Hi,
Joel wrote:
I have a 35-70/3.5-4.5 and 35-105/3.5-4.5. I am planning to reshoot the
test for comparison purposes with these lenses, the 2.8 lens, and 35/2.8
shift later today. Thanks for your comments!
Excellent! I hope you can do the test using more or less the same strategy
as I did (i.e. roughly 5m distance to a brick wall, $f5.6, lens' focal
length settings: 35mm, 40mm and the long end (70mm/105mm)), so we can have
some more or less similar pictures.
Ah, I used the same wall again for my shots. I checked the wall and it's not
drunk ;)
Then Gary added:
The lens test page at:
http://members.aol.com/olympusom/lenstests/default.htm
already reports distortion and vignetting (fall-off) for all the Zuikos,
including zooms at three different focal lengths (at least). I'm not sure
what another testing round would prove. If there was any distortion
differences to be had, it might be among the floating element designs at a
closer focusing distance.
The idea (at least as far as I'm concerned) is not to see if you've got your
distortion numbers right, but it's rather a case of "one picture says more
than a 1000 words". In other words: the first picture I took for testing the
barrel distortion was purely done to see just how much a picture is
influenced by this at 35mm. When I see a statement like "pronounced barrel
distortion at 35mm" it makes me aware that something is not optimal at that
focal length, but then I still don't know exactly how much this will
influence the resulting pictures. By taking sample shots using the worst
case scenario (i.e. many straight lines @35mm) one directly can see the
problem and one can keep this in mind as a "graphical recollection" of what
straight lines will look like in these circumstances.

- ENTRIES PROVIDED -
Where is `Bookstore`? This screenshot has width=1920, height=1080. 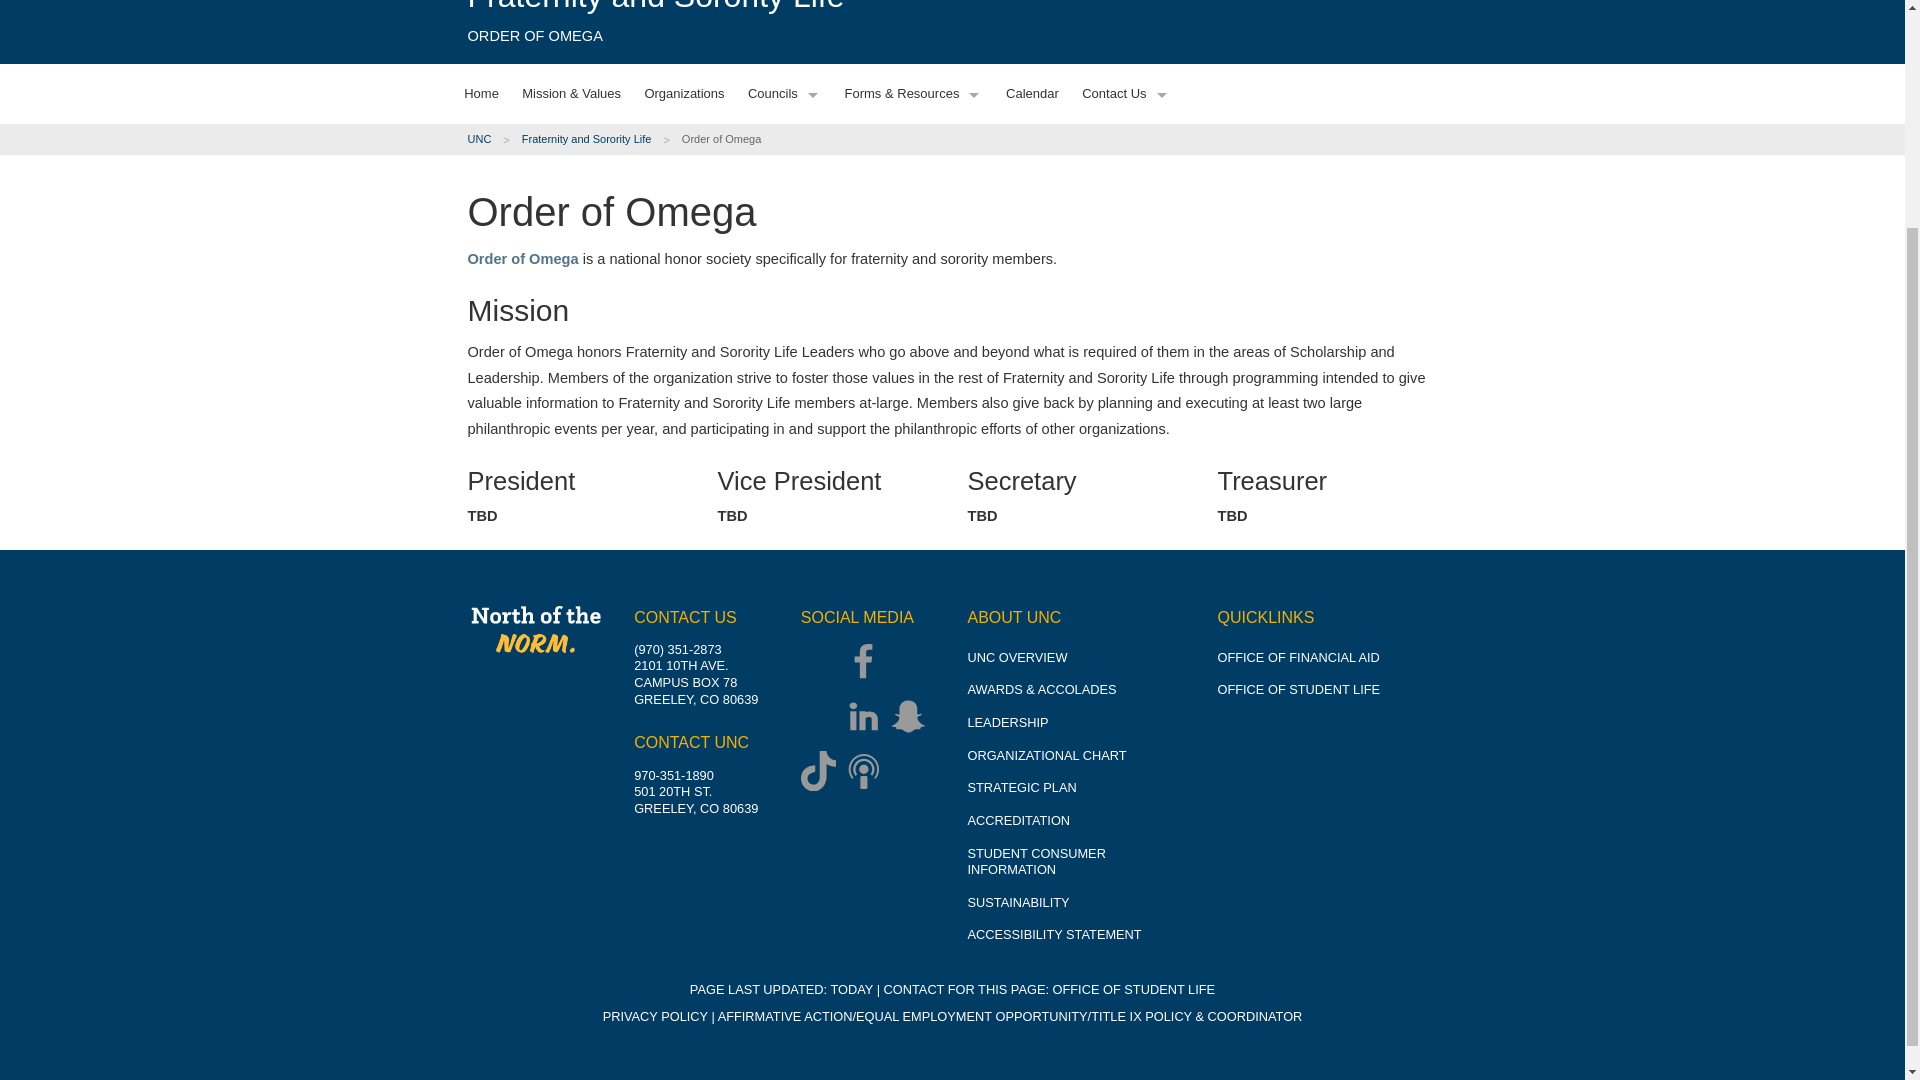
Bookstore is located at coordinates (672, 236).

--

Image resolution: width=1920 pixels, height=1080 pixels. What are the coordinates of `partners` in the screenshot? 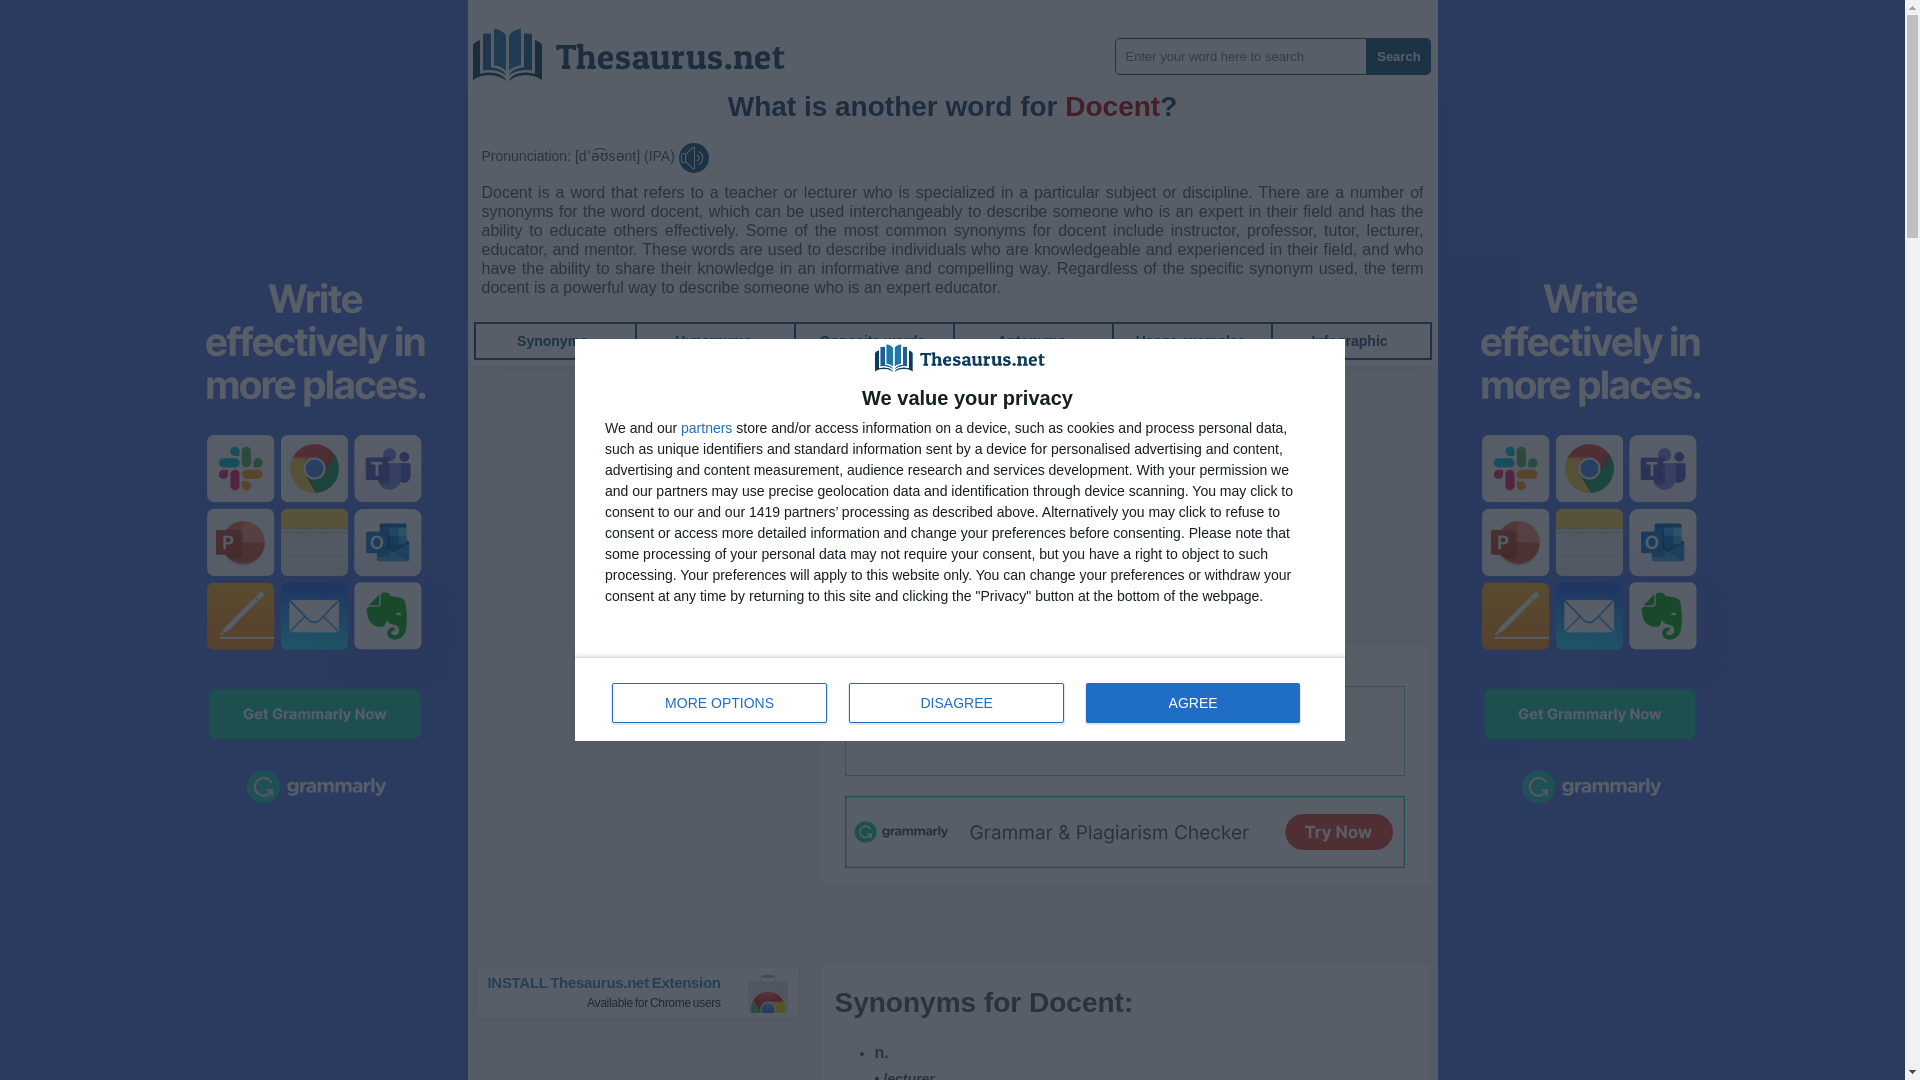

...

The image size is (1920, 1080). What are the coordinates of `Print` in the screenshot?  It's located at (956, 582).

- SET OF TASKS -
#1 In the lens-testing post, about how far from the brick wall were the test shots taken?
#2 In the lens-testing post, edit the passage from "Excellent! I hope" up to and including "less similar pictures.", replacing "brick wall" with "concrete wall".
#3 Pick up the lens-testing post from where it stops and continue it.
The records have no connection to the lens-testing post.

- REPLIES -
#1 Roughly 5m.

#2
Excellent! I hope you can do the test using more or less the same strategy
as I did (i.e. roughly 5m distance to a concrete wall, $f5.6, lens' focal
length settings: 35mm, 40mm and the long end (70mm/105mm)), so we can have
some more or less similar pictures.

#3
For me, the idea was to see if I should avoid the 35-80/2.8 at its 35mm
setting for critical pictures, and if the image quality would improve a lot
by using the 35/2.8 Shift for such pictures, hence my motivation for
comparing the distortion of these lenses. I also decided to throw in the
35-70/3.6 into these comparisons partially out of personal curiosity, and
partially because in some long off-list discussions between Erwin Voogt, Hnz
and me (trust me, you guys DON'T want to know about this ;) ), it was
suggested that the 35-70/3.6 might perform significantly better at the 35mm
setting than the 35-80/2.8 would.
Finally, I also thought it would be interesting to graphically see just how
much of this distortion would be present around 40mm, as well as to see if
there's any visible distortion at the long end of the zoom range...
Cheers!
Olafo
PS: Erwin: you're one of the "enablers" of these tests, so we do want to see
the results you mentioned you obtained with the Tokina 35-70/2.8 someday too
;)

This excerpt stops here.